Her mother, who was Obon Anwan, died in 2016, but her status is not genetic.
“It’s possible that every house has a queen, but most of the time it’s not.
“First of all it’s a responsibility, so we really need someone who is capable of helping people. It’s expensive.
“We have a lot of patronage,” said Ms. James, noting that she finances most of her community projects with personal or privately raised funds.
The Queen’s love for people and culture sees her deceased father, Emmanuel Etim James (later a police aide who worked for an international oil company), actively participate in the local community when she was a child. It started.
“He was very involved. He brought home everything he was involved in worldwide.
“He built a big house, had the whole community build a house, bought cement for them, and I witnessed it all,” she says.
After completing her computer science studies at the University of Lagos, she moved to London to earn a master’s degree in business systems analysis and then settled in the United Kingdom.
But she never lost her connection to the house.
“I’ve traveled around the world and touched on all sorts of things, so it helps me to cherish what I have.
“It’s unique, special, and needs to be nurtured,” she says.
“Many people grow up, are exposed and move to Lagos and Abuja.

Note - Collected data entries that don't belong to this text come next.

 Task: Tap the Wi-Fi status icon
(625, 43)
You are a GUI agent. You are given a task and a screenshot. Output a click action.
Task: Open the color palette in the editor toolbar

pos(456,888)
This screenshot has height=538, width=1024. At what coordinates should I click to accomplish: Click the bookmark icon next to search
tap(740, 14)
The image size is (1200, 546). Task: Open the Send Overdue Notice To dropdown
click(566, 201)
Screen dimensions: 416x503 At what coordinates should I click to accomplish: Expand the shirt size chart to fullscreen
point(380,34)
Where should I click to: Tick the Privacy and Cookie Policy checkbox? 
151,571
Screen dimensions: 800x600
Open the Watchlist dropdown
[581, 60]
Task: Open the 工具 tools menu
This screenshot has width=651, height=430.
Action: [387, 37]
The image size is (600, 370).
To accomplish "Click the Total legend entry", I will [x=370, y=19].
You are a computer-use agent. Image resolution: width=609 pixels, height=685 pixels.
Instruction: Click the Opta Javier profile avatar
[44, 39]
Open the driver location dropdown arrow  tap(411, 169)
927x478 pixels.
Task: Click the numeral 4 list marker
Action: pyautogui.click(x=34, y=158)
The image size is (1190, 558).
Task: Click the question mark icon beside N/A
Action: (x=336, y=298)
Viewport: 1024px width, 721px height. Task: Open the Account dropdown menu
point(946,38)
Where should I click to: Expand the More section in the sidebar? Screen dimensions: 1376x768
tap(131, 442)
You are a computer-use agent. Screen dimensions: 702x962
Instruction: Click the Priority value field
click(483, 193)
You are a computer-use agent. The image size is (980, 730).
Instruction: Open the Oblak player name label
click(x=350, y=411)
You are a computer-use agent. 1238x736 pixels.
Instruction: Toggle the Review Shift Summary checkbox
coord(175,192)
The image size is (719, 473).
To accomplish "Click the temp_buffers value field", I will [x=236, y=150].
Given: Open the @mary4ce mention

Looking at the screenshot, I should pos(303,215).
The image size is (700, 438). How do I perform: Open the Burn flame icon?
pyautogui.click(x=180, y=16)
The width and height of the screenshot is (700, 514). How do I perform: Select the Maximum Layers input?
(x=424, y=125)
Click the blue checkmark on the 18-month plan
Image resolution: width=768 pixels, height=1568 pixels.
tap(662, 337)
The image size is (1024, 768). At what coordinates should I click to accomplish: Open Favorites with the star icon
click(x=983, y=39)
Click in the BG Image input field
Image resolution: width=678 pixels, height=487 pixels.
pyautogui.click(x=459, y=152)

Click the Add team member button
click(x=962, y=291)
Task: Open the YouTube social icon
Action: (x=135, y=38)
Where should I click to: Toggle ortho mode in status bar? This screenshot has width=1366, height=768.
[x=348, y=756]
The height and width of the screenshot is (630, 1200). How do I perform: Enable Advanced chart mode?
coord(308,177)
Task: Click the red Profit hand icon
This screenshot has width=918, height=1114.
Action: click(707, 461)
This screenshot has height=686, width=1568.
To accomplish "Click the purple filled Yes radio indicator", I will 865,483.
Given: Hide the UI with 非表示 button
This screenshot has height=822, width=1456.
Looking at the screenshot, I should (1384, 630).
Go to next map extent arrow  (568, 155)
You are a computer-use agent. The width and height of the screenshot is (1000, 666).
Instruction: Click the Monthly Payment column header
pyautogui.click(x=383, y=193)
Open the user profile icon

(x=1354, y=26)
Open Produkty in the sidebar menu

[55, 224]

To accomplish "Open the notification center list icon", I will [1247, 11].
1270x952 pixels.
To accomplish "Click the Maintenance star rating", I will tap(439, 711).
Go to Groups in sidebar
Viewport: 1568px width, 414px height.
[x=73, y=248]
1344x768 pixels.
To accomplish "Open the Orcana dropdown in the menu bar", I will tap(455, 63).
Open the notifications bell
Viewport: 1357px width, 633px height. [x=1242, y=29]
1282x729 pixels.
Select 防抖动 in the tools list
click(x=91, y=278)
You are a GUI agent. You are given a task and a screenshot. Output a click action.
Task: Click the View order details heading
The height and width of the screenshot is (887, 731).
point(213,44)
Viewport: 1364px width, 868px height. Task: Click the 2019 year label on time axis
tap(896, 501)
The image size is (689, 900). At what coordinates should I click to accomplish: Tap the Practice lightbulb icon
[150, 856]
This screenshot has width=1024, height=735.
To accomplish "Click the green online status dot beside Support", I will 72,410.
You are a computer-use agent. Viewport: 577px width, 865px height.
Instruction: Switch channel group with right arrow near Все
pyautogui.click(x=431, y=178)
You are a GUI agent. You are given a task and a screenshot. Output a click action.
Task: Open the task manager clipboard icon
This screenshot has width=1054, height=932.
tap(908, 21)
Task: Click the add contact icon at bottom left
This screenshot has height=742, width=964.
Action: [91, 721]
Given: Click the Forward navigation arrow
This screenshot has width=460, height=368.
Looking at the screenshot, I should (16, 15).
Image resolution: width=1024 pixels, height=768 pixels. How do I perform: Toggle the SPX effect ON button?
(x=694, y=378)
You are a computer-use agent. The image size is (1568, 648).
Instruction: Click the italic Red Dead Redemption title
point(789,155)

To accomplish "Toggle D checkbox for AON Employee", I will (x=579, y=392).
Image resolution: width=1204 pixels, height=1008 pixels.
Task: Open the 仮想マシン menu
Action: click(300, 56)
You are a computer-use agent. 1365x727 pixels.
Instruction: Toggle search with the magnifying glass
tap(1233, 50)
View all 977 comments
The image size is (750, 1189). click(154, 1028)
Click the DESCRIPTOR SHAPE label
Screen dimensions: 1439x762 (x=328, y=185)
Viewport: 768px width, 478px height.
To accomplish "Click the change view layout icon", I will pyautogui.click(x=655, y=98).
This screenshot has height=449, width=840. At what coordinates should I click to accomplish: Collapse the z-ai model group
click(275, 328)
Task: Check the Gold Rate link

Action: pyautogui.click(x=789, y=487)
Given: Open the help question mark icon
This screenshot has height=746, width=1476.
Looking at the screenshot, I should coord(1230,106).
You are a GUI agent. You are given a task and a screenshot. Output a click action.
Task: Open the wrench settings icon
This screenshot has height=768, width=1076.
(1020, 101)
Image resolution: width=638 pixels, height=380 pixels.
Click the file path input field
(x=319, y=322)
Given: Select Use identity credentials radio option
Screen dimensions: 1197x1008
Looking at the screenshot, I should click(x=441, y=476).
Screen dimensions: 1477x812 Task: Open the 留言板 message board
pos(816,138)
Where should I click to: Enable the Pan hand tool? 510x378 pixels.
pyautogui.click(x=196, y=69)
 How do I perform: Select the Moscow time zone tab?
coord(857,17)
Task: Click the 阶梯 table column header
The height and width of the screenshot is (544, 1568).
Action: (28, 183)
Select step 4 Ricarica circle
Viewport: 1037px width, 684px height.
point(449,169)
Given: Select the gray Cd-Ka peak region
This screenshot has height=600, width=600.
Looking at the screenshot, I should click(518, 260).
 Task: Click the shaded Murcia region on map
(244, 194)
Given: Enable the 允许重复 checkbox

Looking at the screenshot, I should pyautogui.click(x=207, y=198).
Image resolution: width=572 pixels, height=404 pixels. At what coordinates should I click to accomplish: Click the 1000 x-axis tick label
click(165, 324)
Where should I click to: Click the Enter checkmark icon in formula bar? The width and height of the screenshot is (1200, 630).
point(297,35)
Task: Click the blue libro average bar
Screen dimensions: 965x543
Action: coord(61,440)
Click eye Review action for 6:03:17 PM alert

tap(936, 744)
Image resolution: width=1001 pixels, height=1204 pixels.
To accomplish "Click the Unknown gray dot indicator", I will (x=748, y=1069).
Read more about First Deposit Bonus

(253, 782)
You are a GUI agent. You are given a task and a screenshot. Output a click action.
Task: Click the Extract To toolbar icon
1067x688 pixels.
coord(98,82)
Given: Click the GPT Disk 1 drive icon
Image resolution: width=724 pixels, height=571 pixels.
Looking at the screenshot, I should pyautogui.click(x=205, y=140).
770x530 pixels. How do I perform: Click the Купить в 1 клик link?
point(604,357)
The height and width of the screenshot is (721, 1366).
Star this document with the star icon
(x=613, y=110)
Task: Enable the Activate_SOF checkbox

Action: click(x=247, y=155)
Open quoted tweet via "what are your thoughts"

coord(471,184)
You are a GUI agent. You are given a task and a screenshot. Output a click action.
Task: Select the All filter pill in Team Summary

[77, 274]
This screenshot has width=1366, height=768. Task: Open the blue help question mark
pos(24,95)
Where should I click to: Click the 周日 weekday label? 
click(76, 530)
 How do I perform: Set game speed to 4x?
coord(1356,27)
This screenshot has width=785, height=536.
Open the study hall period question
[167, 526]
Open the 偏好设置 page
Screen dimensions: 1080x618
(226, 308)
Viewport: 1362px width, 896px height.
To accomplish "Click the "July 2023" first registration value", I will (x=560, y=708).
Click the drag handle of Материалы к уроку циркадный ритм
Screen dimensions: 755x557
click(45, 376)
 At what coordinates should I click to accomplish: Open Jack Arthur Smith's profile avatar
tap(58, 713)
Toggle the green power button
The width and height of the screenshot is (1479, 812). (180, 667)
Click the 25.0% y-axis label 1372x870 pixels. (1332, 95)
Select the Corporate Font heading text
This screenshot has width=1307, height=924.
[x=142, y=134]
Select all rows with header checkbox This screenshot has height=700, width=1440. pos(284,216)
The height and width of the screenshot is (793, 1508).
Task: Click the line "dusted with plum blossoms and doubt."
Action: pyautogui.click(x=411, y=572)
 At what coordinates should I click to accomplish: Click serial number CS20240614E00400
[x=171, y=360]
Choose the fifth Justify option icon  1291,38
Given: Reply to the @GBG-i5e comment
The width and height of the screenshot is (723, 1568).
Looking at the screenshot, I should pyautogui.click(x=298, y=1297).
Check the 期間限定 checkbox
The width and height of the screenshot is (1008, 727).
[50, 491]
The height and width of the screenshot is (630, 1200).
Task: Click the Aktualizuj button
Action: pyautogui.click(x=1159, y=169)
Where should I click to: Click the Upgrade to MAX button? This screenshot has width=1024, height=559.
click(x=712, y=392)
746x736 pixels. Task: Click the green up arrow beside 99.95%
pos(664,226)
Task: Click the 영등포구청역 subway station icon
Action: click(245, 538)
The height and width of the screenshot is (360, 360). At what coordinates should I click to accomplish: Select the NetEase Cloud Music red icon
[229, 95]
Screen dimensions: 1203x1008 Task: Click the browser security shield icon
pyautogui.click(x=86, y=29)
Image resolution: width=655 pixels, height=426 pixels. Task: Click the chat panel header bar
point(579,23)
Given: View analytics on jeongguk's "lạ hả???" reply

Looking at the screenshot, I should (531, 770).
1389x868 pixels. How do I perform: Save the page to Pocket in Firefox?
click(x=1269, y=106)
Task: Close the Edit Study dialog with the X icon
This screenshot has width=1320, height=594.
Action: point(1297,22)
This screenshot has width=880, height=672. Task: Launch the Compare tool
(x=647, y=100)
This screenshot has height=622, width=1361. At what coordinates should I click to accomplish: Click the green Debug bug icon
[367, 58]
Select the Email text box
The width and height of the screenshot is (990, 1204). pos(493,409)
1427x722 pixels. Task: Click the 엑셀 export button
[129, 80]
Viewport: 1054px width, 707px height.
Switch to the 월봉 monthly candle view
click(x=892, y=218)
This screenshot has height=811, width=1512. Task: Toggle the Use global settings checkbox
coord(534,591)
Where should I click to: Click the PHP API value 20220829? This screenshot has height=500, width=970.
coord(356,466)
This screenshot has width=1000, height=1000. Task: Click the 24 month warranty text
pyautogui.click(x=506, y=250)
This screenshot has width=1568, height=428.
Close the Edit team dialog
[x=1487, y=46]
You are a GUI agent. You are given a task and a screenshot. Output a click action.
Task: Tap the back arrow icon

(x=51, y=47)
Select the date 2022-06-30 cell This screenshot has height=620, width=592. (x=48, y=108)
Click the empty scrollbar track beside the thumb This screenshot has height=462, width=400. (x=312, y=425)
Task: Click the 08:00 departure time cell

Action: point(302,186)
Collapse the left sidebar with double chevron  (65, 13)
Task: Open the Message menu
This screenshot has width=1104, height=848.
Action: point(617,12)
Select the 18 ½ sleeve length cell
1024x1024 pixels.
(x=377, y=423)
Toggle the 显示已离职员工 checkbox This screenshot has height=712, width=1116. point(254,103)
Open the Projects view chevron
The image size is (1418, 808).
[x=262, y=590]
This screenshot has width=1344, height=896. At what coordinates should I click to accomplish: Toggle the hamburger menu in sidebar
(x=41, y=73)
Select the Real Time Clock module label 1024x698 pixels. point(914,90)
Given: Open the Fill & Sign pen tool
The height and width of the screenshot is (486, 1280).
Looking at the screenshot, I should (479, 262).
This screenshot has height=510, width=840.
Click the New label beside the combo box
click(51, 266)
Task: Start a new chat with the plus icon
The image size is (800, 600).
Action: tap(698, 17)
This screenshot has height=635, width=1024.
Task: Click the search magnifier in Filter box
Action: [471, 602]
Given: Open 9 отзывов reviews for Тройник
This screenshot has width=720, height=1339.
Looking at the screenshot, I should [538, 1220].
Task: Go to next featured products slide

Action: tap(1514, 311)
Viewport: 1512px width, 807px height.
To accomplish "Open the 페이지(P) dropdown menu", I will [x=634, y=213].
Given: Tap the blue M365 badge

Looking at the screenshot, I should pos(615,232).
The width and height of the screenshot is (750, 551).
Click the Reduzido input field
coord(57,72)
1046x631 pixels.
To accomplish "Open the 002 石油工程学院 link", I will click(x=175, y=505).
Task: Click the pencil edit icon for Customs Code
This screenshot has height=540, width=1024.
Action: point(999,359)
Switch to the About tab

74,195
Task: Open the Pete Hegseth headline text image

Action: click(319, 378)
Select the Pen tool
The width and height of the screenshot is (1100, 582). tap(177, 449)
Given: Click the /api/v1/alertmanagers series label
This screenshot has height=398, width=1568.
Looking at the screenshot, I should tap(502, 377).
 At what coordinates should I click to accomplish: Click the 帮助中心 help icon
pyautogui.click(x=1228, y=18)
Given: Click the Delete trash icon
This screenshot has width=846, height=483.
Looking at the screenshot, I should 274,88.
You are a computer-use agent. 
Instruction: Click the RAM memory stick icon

They have little interest or value in life in their hometowns or villages. I am very different.”
“Women are strong”
In 2009, after 20 years of marriage, she divorced an Irish man and returned to settle in Calabar. Marriage is not a requirement of Obong-Anwan.
“In Effic culture, women’s status does not come from their husbands,” explains the Queen.
“Women, we are strong in our own way.”
Her-and her people’s attachment to the past also means that they are not turning their backs on their ties to British colonialists.
The Efik acted as mediators of the Atlantic slave trade, and years of interaction between the Calabar people and British merchants brought about a high level of assimilation.
Much of the region has English names such as Duke, Henshaw, and James. Traditional men’s and women’s clothing seems to be associated with Victorian fashion.
People in some parts of Nigeria tried to eliminate similar signs of colonial existence and relevance by renaming names, streets, and towns, but Ms. James needed it. I haven’t seen it.
“The Efik do not feel the need for that replacement therapy.
“It’s not because we’re not enlightened or read about the colonial past, it’s just that it’s real and not embarrassing,” she says.
“It happened. It’s not that we don’t recognize the negative aspects of colonialism and slavery … it’s just that we don’t hold it against Britain.”
Instead, she believes that the focus of Nigerian ethnic groups should be on innovation that can sustain rather than destroy culture.
“How can we revive a traditional dance group? How can we save the language from extinction? How can we make the culture prosper to the next generation without dying?” Asks.
These are issues that she is discussing with people and wanting her to remember her tenure as Obon Anwan in Hensho Town.